Потом этот Фетлер стал на колена и начал молиться за меня, за Льва Николаевича, за наше обращение, за мир и радость наших душ и проч. Молитва прекрасно составленная, но странно всё это! Елизавета Ивановна всё время присутствовала и позвала меня к себе, чтобы спросить, за что я возненавидела ее сына. Я ей объяснила, сказала про дневники и про то, что ее сын отнял у меня моего любимого мужа. Она на это сказала: «А я огорчалась всегда тем, что ваш муж отнял у меня моего сына!» И права.
Три часа ночи. Луна красиво светит в мое окно, а на душе тоска, тоска. И какая-то только болезненная радость, что вот тут совсем близко дышит и спит мой Левочка, который еще не весь отнят у меня…
13 июля. Отправив вчера Черткова с верховой езды для меня, Лев Ник. вечером ждал его для объяснения причины, и Чертков долго не ехал. Чуткая на настроение моего мужа, я видела, как он беспокойно озирался, ждал его вечером, как ждут влюбленные, делался всё беспокойнее, сидя на балконе внизу, всё глядел на дорогу и наконец написал письмо, которое я просила мне показать. Саша письмо привезла, и оно у меня. Разумеется, «милый друг» и всякие нежности… И я опять в диком отчаянии. Письмо это он отдал все-таки приехавшему Черткову. Я взяла его под предлогом прочтения и сожгла. Мне уж он никогда больше не пишет нежных слов, а я делаюсь всё хуже, всё несчастнее и всё ближе к концу. Но я трусиха: не поехала сегодня купаться, потому что боюсь утопиться. Ведь нужен один момент решимости, и я его еще не нахожу.
Позировала для Левы долго. Лев Ник. ездил верхом с Сухотиным и Гольденвейзером. Искала дневник последний Льва Ник. и не нашла. Он понял, что я нашла способ его читать, и спрятал еще куда-то. Но я найду, если он не у Черткова, не у Саши или у доктора.
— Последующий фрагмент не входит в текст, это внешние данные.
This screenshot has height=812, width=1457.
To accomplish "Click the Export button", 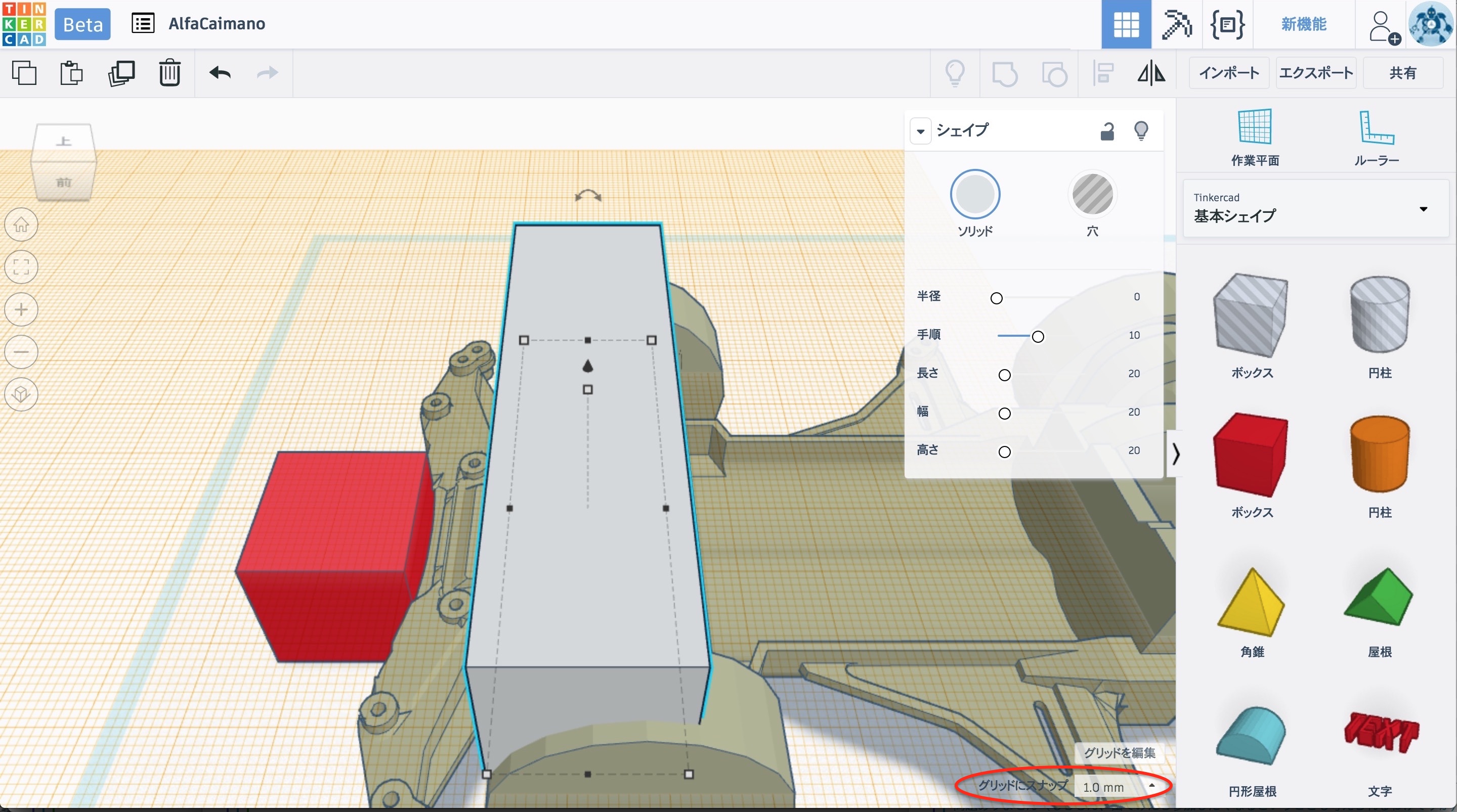I will point(1315,73).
Мы как два молчаливых врага хитрим, шпионим, подозреваем друг друга! Скрываем, то есть Лев Ник. скрывает вместе с этим злым фарисеем, как его прозвал один близкий человек, Ге-сын, всё, что можно скрывать, может быть, и последний дневник он вчера вечером уже передал Черткову. Господи, помилуй меня, люди все злы, меня не спасут… Помилуй и спаси от греха!..
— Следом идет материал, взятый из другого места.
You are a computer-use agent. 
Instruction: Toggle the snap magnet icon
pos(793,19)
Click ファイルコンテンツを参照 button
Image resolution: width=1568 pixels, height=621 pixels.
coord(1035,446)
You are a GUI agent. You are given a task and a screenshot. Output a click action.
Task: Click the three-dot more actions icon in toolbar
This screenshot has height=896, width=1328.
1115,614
Ночь на 14 июля. Допустим, что я помешалась и пункт мой, чтоб Лев Ник. вернул к себе свои дневники, а не оставлял их в руках Черткова. Две семьи расстроены; возникла тяжелая рознь; я уже не говорю, что я исстрадалась до последней крайности (сегодня я весь день ничего и в рот не брала). Всем скучно, мой измученный вид, как назойливая муха, мешает всем. Как быть, чтоб все были опять радостны, чтоб уничтожить мои всякие страданья? Взять у Черткова дневники, эти несколько черных клеенчатых тетрадочек, и положить их обратно в стол, давая ему по одной для выписок. Ведь только!